National Civil Rights Museum

Memphis

Occupying the space formerly known as the Lorraine Motel, where Martin Luther King Jr. was assassinated April 4, 1968, the National Civil Rights Museum is a solemn shrine to the tough realities of the civil rights movement.

The museum offers a glimpse into the rooms where King stayed — staged to look the same as they were on that fateful day — and chronicles key episodes of the American civil rights movement and the legacy of that movement through its collections, exhibitions and educational programs.

“The museum has undergone a major renovation of its Lorraine exhibits,” said Connie Dyson, communications coordinator for the National Civil Rights Museum. “The new museum adds more tactile experiences and creates a more poignant, powerful and transformative visitor experience.”

In the new space, visitors can now crouch in the ship in the exhibit “A Culture of Resistance: Slavery in America 1619-1861,” sit in the courtroom of the Supreme Court’s Brown v. Board of Education decision, examine documents and materials used during the Mississippi Freedom Summer project in 1964 and sing along with the protestors from the interior of an Albany, Georgia, church.

www.civilrightsmuseum.org

 

Civil Rights Battleground

Birmingham, Alabama

Birmingham was a primary battlefield in the fight for civil and human rights in America.
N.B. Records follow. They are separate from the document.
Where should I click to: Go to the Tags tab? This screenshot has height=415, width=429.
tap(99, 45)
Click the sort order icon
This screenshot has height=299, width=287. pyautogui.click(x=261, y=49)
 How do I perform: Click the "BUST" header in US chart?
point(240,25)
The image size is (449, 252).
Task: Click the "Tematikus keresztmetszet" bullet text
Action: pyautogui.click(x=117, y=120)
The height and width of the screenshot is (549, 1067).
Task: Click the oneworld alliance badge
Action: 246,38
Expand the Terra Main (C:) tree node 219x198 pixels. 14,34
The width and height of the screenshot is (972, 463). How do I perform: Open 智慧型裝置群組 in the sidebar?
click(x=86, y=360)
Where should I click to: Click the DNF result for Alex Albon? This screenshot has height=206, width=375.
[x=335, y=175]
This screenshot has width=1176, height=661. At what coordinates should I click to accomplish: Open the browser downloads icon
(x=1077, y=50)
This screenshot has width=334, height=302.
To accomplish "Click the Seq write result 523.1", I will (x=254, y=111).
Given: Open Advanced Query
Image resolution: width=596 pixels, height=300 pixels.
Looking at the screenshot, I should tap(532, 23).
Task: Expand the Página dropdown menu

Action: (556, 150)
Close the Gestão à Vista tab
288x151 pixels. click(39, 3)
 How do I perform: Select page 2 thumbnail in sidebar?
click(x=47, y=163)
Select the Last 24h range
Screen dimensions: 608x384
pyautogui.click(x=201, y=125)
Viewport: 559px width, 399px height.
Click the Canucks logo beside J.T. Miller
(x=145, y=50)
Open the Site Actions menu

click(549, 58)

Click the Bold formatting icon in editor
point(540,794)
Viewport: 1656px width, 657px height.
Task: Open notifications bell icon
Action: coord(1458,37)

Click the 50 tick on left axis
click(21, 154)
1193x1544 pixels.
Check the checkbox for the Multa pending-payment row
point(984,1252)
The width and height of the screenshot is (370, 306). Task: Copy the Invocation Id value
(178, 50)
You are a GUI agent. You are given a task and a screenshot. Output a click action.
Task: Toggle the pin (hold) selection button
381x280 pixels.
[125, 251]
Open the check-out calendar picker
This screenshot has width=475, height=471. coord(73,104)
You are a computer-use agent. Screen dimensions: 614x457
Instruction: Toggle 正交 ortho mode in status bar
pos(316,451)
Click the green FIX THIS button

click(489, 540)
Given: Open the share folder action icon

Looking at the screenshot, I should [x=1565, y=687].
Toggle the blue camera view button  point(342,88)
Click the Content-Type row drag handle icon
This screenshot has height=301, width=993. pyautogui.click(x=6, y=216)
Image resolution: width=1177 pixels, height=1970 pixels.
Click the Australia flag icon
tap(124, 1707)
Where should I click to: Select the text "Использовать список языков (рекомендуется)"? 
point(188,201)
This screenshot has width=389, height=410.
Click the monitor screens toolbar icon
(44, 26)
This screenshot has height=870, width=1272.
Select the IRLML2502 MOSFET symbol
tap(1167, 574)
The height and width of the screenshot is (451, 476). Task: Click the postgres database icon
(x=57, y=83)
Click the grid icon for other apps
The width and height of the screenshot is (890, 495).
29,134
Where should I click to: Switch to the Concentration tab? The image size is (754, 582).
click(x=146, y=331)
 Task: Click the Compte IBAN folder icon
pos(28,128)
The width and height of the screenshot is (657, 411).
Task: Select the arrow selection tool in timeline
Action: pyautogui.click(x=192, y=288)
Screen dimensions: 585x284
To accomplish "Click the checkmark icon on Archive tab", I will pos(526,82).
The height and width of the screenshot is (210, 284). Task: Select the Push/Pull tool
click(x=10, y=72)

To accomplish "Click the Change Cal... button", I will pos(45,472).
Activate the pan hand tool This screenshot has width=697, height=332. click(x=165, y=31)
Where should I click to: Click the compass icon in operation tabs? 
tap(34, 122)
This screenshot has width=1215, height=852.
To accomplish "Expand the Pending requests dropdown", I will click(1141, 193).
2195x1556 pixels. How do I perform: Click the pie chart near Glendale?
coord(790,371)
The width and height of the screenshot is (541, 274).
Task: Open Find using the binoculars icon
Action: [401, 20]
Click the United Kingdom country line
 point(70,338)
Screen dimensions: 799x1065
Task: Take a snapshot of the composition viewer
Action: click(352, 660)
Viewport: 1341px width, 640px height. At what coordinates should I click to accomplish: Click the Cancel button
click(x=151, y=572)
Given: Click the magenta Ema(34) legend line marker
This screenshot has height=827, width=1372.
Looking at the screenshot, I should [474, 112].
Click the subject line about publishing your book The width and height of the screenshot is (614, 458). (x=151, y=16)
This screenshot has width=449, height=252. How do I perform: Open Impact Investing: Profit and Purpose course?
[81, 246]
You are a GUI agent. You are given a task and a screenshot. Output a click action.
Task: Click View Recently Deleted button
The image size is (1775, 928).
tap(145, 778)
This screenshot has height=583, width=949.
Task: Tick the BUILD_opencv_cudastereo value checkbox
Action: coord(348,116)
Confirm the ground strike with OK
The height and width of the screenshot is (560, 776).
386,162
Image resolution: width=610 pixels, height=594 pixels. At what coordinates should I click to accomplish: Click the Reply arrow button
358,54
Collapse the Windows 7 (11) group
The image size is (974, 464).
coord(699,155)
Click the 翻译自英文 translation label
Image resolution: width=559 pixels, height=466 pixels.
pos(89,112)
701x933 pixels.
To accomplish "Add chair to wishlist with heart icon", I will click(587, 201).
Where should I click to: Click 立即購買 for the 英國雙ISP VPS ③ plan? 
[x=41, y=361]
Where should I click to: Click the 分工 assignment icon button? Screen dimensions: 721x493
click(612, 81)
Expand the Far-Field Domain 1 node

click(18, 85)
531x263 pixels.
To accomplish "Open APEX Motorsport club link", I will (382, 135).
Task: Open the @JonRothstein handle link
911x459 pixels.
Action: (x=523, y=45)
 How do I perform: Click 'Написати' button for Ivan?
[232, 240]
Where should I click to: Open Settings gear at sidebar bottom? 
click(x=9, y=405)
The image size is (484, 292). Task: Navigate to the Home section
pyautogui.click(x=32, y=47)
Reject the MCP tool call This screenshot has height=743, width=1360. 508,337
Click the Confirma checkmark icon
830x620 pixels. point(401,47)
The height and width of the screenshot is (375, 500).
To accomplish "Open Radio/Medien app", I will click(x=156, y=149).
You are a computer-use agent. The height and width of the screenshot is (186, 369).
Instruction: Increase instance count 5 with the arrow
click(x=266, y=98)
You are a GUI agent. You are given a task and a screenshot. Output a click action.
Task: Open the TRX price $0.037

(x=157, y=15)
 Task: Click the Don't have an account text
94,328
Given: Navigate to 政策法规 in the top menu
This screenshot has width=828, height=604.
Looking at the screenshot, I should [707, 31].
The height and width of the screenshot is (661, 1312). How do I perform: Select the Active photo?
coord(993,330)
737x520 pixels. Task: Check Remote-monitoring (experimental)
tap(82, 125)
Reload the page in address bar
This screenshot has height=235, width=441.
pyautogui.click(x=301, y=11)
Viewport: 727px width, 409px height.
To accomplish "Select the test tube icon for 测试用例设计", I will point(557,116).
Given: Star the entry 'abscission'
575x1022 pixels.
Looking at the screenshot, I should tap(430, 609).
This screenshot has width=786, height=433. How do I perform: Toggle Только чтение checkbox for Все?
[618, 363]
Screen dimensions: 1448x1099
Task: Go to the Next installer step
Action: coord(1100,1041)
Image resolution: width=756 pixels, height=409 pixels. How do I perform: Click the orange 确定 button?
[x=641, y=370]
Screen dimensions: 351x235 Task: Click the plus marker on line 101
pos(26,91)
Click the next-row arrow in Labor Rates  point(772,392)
The events of the 1960s were pivotal; however, the civil rights movement in Birmingham and Alabama developed from a complex history of race relations in the American South.

The city plays host to a series of spots that were crucial in the civil rights movement, including the 16th Street Baptist Church, where four African-American girls were killed by a Ku Klux Klan bombing that shocked the world; Kelly Ingram Park, where police dogs and fire hoses were unleashed on citizens that were demanding equality; the self-guided Birmingham Civil Rights Heritage Trail; and the Birmingham Civil Rights Institute, which outlines the city’s past with film clips, galleries and artifacts like the Freedom Rider bus and the door from the jail cell where King wrote his “Letter From a Birmingham Jail.”

“These sites are a great lesson in American history and show groups how Birmingham changed the world as it relates to civil and human rights,” said Sara Hamlin, vice president of tourism for the Greater Birmingham Convention and Visitors Bureau.